=== Data extract ===
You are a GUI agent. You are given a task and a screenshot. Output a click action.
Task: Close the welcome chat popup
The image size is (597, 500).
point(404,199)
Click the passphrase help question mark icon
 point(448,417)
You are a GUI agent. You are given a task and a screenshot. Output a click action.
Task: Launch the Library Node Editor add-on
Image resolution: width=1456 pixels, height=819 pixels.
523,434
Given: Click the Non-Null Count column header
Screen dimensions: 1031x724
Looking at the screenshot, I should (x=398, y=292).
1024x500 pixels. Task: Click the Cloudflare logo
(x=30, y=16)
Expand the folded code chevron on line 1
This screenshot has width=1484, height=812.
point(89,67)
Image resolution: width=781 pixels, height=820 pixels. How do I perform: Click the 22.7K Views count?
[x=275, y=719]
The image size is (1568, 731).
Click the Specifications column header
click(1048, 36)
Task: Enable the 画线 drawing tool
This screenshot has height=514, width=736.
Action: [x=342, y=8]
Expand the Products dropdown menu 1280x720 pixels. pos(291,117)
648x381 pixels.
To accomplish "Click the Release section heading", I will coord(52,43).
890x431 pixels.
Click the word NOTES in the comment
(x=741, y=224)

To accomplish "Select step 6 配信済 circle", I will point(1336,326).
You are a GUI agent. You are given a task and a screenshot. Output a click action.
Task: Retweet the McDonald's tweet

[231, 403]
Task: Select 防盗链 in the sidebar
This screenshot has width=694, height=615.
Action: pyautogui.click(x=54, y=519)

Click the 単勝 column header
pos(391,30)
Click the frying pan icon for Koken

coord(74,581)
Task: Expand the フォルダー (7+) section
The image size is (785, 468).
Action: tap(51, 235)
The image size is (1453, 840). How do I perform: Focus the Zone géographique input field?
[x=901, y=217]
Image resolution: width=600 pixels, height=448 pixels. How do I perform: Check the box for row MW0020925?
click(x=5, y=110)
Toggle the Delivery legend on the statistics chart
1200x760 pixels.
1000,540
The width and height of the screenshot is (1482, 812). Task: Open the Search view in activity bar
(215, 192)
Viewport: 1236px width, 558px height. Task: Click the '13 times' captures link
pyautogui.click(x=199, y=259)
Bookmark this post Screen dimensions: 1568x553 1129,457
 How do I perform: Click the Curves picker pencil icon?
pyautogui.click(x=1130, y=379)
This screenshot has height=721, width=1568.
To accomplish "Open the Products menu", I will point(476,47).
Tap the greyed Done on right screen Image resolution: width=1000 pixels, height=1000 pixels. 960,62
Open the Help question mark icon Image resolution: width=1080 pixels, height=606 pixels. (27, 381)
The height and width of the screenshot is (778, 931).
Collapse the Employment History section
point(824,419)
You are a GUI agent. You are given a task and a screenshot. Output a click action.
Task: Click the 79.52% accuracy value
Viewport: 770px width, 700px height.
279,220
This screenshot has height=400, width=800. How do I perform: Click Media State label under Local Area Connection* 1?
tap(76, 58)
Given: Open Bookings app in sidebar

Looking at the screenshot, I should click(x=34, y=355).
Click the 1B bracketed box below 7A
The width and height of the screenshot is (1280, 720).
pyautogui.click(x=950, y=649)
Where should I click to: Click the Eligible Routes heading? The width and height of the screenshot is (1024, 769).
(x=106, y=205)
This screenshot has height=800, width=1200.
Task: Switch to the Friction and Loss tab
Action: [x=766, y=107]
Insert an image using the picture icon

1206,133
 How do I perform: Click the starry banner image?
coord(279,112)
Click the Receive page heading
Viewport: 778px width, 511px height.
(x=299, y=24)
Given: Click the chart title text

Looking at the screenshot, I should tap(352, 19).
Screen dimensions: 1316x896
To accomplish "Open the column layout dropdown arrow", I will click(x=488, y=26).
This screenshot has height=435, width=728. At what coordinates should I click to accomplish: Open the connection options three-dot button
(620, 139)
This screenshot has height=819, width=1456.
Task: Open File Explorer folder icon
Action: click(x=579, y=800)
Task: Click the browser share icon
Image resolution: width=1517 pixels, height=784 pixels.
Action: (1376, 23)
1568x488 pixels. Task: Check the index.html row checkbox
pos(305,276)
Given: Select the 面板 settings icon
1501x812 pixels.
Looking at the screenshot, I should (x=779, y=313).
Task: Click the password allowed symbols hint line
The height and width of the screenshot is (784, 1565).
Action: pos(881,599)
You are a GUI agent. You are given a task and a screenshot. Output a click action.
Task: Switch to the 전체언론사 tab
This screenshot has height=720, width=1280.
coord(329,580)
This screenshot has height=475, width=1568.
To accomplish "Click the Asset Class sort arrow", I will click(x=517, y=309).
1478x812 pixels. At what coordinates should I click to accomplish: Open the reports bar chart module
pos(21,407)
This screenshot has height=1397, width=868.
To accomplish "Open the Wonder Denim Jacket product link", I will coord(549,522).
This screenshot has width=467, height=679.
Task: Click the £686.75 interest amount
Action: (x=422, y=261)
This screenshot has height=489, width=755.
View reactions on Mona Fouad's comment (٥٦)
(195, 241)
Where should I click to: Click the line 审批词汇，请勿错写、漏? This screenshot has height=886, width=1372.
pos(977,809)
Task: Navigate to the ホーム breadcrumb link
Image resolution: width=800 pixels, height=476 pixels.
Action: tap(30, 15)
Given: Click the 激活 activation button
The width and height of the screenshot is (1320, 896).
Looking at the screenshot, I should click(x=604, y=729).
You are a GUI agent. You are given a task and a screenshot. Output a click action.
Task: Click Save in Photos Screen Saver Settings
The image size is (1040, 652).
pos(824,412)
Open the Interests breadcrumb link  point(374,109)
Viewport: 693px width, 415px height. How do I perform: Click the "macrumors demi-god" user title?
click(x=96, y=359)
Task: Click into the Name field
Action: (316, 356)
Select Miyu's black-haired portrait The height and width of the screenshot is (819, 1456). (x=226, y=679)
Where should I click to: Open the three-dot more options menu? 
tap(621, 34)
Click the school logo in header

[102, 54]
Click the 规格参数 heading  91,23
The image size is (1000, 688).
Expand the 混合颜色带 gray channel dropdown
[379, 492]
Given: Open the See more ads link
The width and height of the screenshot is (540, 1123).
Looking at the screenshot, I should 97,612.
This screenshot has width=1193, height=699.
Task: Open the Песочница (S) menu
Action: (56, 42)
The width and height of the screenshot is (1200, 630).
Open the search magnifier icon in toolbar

=== Stated task ===
Can you output all of the rows above as a numbered list, leaving out any blank lines?

=== Problem solution ===
1. You are a GUI agent. You are given a task and a screenshot. Output a click action.
2. Task: Close the welcome chat popup
3. The image size is (597, 500).
4. point(404,199)
5. Click the passphrase help question mark icon
6.  point(448,417)
7. You are a GUI agent. You are given a task and a screenshot. Output a click action.
8. Task: Launch the Library Node Editor add-on
9. Image resolution: width=1456 pixels, height=819 pixels.
10. 523,434
11. Given: Click the Non-Null Count column header
12. Screen dimensions: 1031x724
13. Looking at the screenshot, I should (x=398, y=292).
14. 1024x500 pixels. Task: Click the Cloudflare logo
15. (x=30, y=16)
16. Expand the folded code chevron on line 1
17. This screenshot has width=1484, height=812.
18. point(89,67)
19. Image resolution: width=781 pixels, height=820 pixels. How do I perform: Click the 22.7K Views count?
20. [x=275, y=719]
21. The image size is (1568, 731).
22. Click the Specifications column header
23. click(1048, 36)
24. Task: Enable the 画线 drawing tool
25. This screenshot has height=514, width=736.
26. Action: [x=342, y=8]
27. Expand the Products dropdown menu 1280x720 pixels. pos(291,117)
28. 648x381 pixels.
29. To accomplish "Click the Release section heading", I will coord(52,43).
30. 890x431 pixels.
31. Click the word NOTES in the comment
32. (x=741, y=224)
33. To accomplish "Select step 6 配信済 circle", I will point(1336,326).
34. You are a GUI agent. You are given a task and a screenshot. Output a click action.
35. Task: Retweet the McDonald's tweet
36. [231, 403]
37. Task: Select 防盗链 in the sidebar
38. This screenshot has width=694, height=615.
39. Action: pyautogui.click(x=54, y=519)
40. Click the 単勝 column header
41. pos(391,30)
42. Click the frying pan icon for Koken
43. coord(74,581)
44. Task: Expand the フォルダー (7+) section
45. The image size is (785, 468).
46. Action: tap(51, 235)
47. The image size is (1453, 840). How do I perform: Focus the Zone géographique input field?
48. [x=901, y=217]
49. Image resolution: width=600 pixels, height=448 pixels. How do I perform: Check the box for row MW0020925?
50. click(x=5, y=110)
51. Toggle the Delivery legend on the statistics chart
52. 1200x760 pixels.
53. 1000,540
54. The width and height of the screenshot is (1482, 812). Task: Open the Search view in activity bar
55. (215, 192)
56. Viewport: 1236px width, 558px height. Task: Click the '13 times' captures link
57. pyautogui.click(x=199, y=259)
58. Bookmark this post Screen dimensions: 1568x553 1129,457
59.  How do I perform: Click the Curves picker pencil icon?
60. pyautogui.click(x=1130, y=379)
61. This screenshot has height=721, width=1568.
62. To accomplish "Open the Products menu", I will point(476,47).
63. Tap the greyed Done on right screen Image resolution: width=1000 pixels, height=1000 pixels. 960,62
64. Open the Help question mark icon Image resolution: width=1080 pixels, height=606 pixels. (27, 381)
65. The height and width of the screenshot is (778, 931).
66. Collapse the Employment History section
67. point(824,419)
68. You are a GUI agent. You are given a task and a screenshot. Output a click action.
69. Task: Click the 79.52% accuracy value
70. Viewport: 770px width, 700px height.
71. 279,220
72. This screenshot has height=400, width=800. How do I perform: Click Media State label under Local Area Connection* 1?
73. tap(76, 58)
74. Given: Open Bookings app in sidebar
75. Looking at the screenshot, I should click(x=34, y=355).
76. Click the 1B bracketed box below 7A
77. The width and height of the screenshot is (1280, 720).
78. pyautogui.click(x=950, y=649)
79. Where should I click to: Click the Eligible Routes heading? The width and height of the screenshot is (1024, 769).
80. (x=106, y=205)
81. This screenshot has height=800, width=1200.
82. Task: Switch to the Friction and Loss tab
83. Action: [x=766, y=107]
84. Insert an image using the picture icon
85. 1206,133
86.  How do I perform: Click the starry banner image?
87. coord(279,112)
88. Click the Receive page heading
89. Viewport: 778px width, 511px height.
90. (x=299, y=24)
91. Given: Click the chart title text
92. Looking at the screenshot, I should tap(352, 19).
93. Screen dimensions: 1316x896
94. To accomplish "Open the column layout dropdown arrow", I will click(x=488, y=26).
95. This screenshot has height=435, width=728. At what coordinates should I click to accomplish: Open the connection options three-dot button
96. (620, 139)
97. This screenshot has height=819, width=1456.
98. Task: Open File Explorer folder icon
99. Action: click(x=579, y=800)
100. Task: Click the browser share icon
101. Image resolution: width=1517 pixels, height=784 pixels.
102. Action: (1376, 23)
103. 1568x488 pixels. Task: Check the index.html row checkbox
104. pos(305,276)
105. Given: Select the 面板 settings icon
106. 1501x812 pixels.
107. Looking at the screenshot, I should (x=779, y=313).
108. Task: Click the password allowed symbols hint line
109. The height and width of the screenshot is (784, 1565).
110. Action: pos(881,599)
111. You are a GUI agent. You are given a task and a screenshot. Output a click action.
112. Task: Switch to the 전체언론사 tab
113. This screenshot has height=720, width=1280.
114. coord(329,580)
115. This screenshot has height=475, width=1568.
116. To accomplish "Click the Asset Class sort arrow", I will click(x=517, y=309).
117. 1478x812 pixels. At what coordinates should I click to accomplish: Open the reports bar chart module
118. pos(21,407)
119. This screenshot has height=1397, width=868.
120. To accomplish "Open the Wonder Denim Jacket product link", I will coord(549,522).
121. This screenshot has width=467, height=679.
122. Task: Click the £686.75 interest amount
123. Action: (x=422, y=261)
124. This screenshot has height=489, width=755.
125. View reactions on Mona Fouad's comment (٥٦)
126. (195, 241)
127. Where should I click to: Click the line 审批词汇，请勿错写、漏? This screenshot has height=886, width=1372.
128. pos(977,809)
129. Task: Navigate to the ホーム breadcrumb link
130. Image resolution: width=800 pixels, height=476 pixels.
131. Action: tap(30, 15)
132. Given: Click the 激活 activation button
133. The width and height of the screenshot is (1320, 896).
134. Looking at the screenshot, I should click(x=604, y=729).
135. You are a GUI agent. You are given a task and a screenshot. Output a click action.
136. Task: Click Save in Photos Screen Saver Settings
137. The image size is (1040, 652).
138. pos(824,412)
139. Open the Interests breadcrumb link  point(374,109)
140. Viewport: 693px width, 415px height. How do I perform: Click the "macrumors demi-god" user title?
141. click(x=96, y=359)
142. Task: Click into the Name field
143. Action: (316, 356)
144. Select Miyu's black-haired portrait The height and width of the screenshot is (819, 1456). (x=226, y=679)
145. Where should I click to: Open the three-dot more options menu? 
146. tap(621, 34)
147. Click the school logo in header
148. [102, 54]
149. Click the 规格参数 heading  91,23
150. The image size is (1000, 688).
151. Expand the 混合颜色带 gray channel dropdown
152. [379, 492]
153. Given: Open the See more ads link
154. The width and height of the screenshot is (540, 1123).
155. Looking at the screenshot, I should 97,612.
156. This screenshot has width=1193, height=699.
157. Task: Open the Песочница (S) menu
158. Action: (56, 42)
159. The width and height of the screenshot is (1200, 630).
160. Open the search magnifier icon in toolbar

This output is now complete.